Fletcher Building? Down 25% in the last 10 days, and no sign of it stopping.

By writing about this I may have answered my own question further up the thread, what outcome for finance.

The slowing of growth is going to be inversely proportioned by the rate of companies going junk status. Just testing the idea.

I always like Fekete, he makes complete sense. The way I was already aware of what he says is in the cost of borrowing to do business. If you borrow at 5% and five years later a competitor comes in with borrowing costs of 2 1/2% they automatically have an advantage. The existing capital has become compromised, or less efficient as he would say. Note he believes like I do that interest rates must come down. I think where I might diverge from his thinking is that a gold standard is any better. I think with a gold standard it just happens more slowly.

To investigate, we test the received belief that lower interest rates result in higher growth and higher rates result in lower growth. Examining the relationship between 3-month and 10-year benchmark rates and nominal GDP growth over half a century in four of the five largest economies we find that interest rates follow GDP growth and are consistently positively correlated with growth. If policy-makers really aimed at setting rates consistent with a recovery, they would need to raise them. We conclude that conventional monetary policy as operated by central banks for the past half-century is fundamentally flawed. Policy-makers had better focus on the quantity variables that cause growth.

"Delusions are often viewed as reflecting some deficiency in reasoning ability. The risk of thinking about delusions in this way is that it encourages the belief that logical, intelligent people are incapable of delusion.
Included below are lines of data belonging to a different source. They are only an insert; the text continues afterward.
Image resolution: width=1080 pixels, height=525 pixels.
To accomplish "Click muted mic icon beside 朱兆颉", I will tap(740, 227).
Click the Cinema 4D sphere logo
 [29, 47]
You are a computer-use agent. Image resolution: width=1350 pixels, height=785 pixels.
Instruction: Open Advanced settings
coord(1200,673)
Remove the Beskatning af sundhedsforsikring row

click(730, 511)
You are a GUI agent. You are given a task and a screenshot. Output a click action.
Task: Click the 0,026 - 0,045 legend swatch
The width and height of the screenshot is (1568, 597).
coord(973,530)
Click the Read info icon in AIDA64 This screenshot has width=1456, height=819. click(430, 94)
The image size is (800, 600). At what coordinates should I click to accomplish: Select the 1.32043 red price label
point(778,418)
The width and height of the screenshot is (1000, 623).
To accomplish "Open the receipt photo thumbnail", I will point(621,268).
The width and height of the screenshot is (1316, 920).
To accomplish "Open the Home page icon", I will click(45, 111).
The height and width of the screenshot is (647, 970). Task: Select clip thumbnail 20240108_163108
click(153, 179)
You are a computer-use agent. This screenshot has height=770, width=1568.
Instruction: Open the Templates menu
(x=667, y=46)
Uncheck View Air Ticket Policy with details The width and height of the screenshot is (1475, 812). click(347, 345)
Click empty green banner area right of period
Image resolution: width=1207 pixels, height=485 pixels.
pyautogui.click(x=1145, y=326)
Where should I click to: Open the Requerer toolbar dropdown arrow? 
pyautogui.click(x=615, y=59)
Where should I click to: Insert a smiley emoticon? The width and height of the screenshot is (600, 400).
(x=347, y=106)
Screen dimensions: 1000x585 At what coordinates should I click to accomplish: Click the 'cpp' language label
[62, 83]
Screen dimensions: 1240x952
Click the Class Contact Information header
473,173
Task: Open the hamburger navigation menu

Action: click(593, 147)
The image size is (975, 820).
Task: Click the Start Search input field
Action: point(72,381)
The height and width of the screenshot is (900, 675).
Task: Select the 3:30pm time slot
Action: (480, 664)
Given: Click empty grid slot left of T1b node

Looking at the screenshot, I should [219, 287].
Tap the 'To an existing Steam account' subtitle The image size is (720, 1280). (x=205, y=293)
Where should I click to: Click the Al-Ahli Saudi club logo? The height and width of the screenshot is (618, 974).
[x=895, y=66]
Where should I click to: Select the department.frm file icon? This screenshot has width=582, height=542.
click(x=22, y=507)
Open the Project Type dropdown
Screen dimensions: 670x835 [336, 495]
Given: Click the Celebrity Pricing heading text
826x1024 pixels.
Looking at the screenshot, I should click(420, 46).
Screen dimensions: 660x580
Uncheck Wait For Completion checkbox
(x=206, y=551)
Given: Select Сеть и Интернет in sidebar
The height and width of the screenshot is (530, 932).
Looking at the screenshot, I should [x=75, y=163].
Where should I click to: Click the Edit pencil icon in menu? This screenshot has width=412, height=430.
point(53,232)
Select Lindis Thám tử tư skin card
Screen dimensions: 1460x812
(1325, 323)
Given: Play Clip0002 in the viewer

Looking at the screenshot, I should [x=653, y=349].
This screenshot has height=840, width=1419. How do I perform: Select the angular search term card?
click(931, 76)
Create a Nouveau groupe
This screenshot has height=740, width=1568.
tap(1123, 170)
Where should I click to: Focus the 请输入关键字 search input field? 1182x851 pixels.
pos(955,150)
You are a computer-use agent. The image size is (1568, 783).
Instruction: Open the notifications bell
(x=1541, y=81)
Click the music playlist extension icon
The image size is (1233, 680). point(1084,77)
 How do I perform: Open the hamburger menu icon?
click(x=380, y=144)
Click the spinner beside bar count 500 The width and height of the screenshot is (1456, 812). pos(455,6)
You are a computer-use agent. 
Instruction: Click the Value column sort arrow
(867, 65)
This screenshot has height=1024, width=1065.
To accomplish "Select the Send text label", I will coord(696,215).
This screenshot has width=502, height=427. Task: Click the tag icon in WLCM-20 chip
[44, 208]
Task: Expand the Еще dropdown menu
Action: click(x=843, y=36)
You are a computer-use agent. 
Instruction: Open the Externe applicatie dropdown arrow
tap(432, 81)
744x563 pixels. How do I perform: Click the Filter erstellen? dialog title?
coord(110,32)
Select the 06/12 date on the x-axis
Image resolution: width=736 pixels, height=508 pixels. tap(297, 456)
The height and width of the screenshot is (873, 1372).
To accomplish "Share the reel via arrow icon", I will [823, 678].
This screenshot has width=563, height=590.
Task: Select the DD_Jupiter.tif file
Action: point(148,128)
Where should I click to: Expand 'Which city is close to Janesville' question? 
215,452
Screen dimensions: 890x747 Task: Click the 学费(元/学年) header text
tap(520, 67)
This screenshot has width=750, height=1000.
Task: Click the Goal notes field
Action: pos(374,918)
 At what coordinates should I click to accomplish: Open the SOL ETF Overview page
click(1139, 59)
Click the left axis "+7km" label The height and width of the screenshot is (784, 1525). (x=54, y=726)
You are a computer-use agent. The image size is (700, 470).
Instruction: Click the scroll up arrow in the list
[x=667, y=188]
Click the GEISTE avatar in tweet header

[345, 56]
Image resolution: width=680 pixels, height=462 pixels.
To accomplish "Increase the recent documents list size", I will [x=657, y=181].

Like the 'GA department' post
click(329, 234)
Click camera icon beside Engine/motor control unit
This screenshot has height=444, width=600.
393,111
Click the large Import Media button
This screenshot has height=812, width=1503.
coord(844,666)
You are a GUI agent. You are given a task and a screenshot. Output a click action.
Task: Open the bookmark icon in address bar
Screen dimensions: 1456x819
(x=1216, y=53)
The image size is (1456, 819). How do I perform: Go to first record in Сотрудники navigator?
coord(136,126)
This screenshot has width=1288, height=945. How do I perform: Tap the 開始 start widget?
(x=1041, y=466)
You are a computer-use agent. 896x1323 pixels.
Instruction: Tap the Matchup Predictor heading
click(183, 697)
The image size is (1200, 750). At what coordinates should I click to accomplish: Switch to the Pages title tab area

An examination of the history of financial markets suggests a different view. Specifically, faced with unusual or extraordinary price advances, there is a natural tendency (particularly in the presence of crowds, feedback loops, and potential rewards) to look for explanations. The problem isn’t that logic or reason has failed, but that the inputs have been distorted, and in the attempt to justify the advance amid the speculative excitement, careful data-gathering is replaced by a tendency to confuse temporary factors for fundamental underpinnings."

"What has been most extraordinary about extraordinary monetary policy is the
awkward denial of uncertainty in defense of extraordinary actions. Wanting so
badly to manipulate our expectations, the central bankers did not want to leave us
any room for doubt.
As I said at the outset, the Fed and other central banks appear to have avoided being
candid about the uncertainty in order to maintain their credibility. But this is
backwards. They cannot regain their credibility unless they are candid about the
uncertainty and how they confront it. "

5 times average daily volume through Fletchers today and it’s closing on its lows.
Yes, for every seller there is a buyer, but if those buyers get nervous and see a better re-entry point lower down, and regurgitate what they’ve just picked up, it could get unruly.